» **INSTRUCTIONS TO FOLLOW**
Write out the AWS power management article from "During typical working" up to and including "needs and constraints.", changing "off-hours" to "evenings and weekends".
-- BEGIN QUOTED TEXT --
Mastering resources Power Management in AWS using Step Functions
Many companies are providing online services to their customers. This websites, applications and systems are critical assets acting like online storefront, available 24/7.
Digital sales, a new challenge
Like as a merchant carefully put his products in his physical storefront, similar attention to detail, high availability, and a seamless browsing experience are crucial for a website. No one prefers a slow website cluttered with ads. However, managing a website is often far more complex than handling a physical store. Online customers may encounter various bugs, which can negatively impact conversion rates and profits.
This complexity had led companies to increase the number of tests conducted before making any change (visual or functional) available to their customers. Many environments are now provisioned to match this need, offering new opportunities and flexibility during the tests phases: a environment can be dedicated to a team or to test a specific change.
However, running more and more environments is not without effect on the bill. As a result, DevOps teams have begun implementing various cost control mechanisms. A common strategy involves scaling down resources in development or quality acceptance test environments. For example, a production environment with a database instance featuring 1TB of storage and 32GB of memory might be scaled down in a development setting to 250GB of storage and 8GB of memory.
Power management
One effective strategy to manage costs in non-production environments is to turn them off outside of working hours. The ideal solution for this would be easy to install, simple to maintain, and flexible enough to adapt to various constraints.
To better understand how this works in practice, let’s consider a hypothetical scenario with a company named Acme. Acme operates a Drupal website hosted on AWS. Their environment architecture is structured to maximize efficiency and minimize costs.
During typical working hours, Acme’s development and testing environments are fully operational, providing the necessary resources for their team's activities. However, outside of these hours, these environments are not actively used. By implementing a system that automatically turns these environments off during off-hours, Acme could significantly reduce its operational costs. This system needs to be not only user-friendly in terms of installation and maintenance but also versatile enough to accommodate Acme’s specific operational needs and constraints.
-- END QUOTED TEXT --
-- BEGIN MATERIAL --
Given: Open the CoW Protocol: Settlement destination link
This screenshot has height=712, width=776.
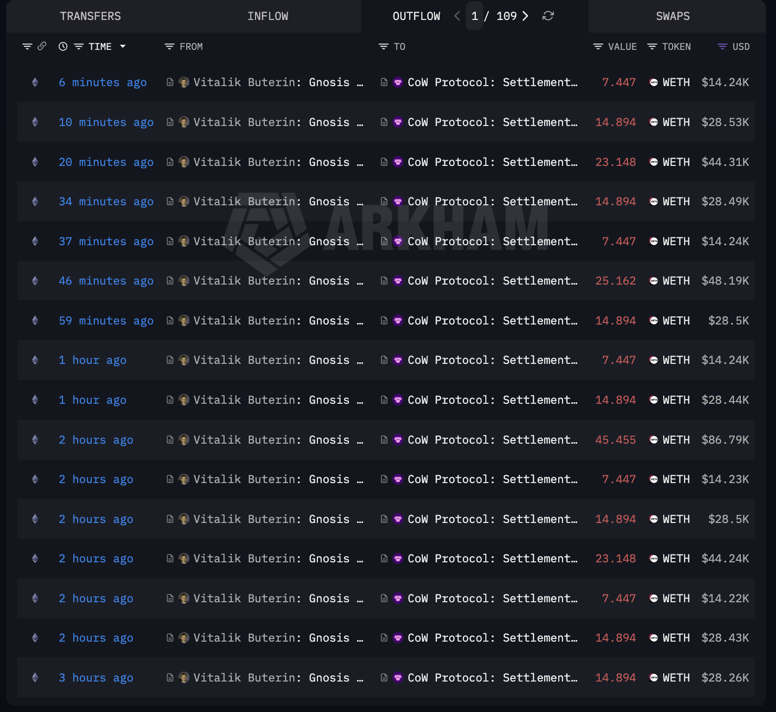Looking at the screenshot, I should 492,82.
-- END MATERIAL --
» **RESPONSE**
During typical working hours, Acme’s development and testing environments are fully operational, providing the necessary resources for their team's activities. However, outside of these hours, these environments are not actively used. By implementing a system that automatically turns these environments off during evenings and weekends, Acme could significantly reduce its operational costs. This system needs to be not only user-friendly in terms of installation and maintenance but also versatile enough to accommodate Acme’s specific operational needs and constraints.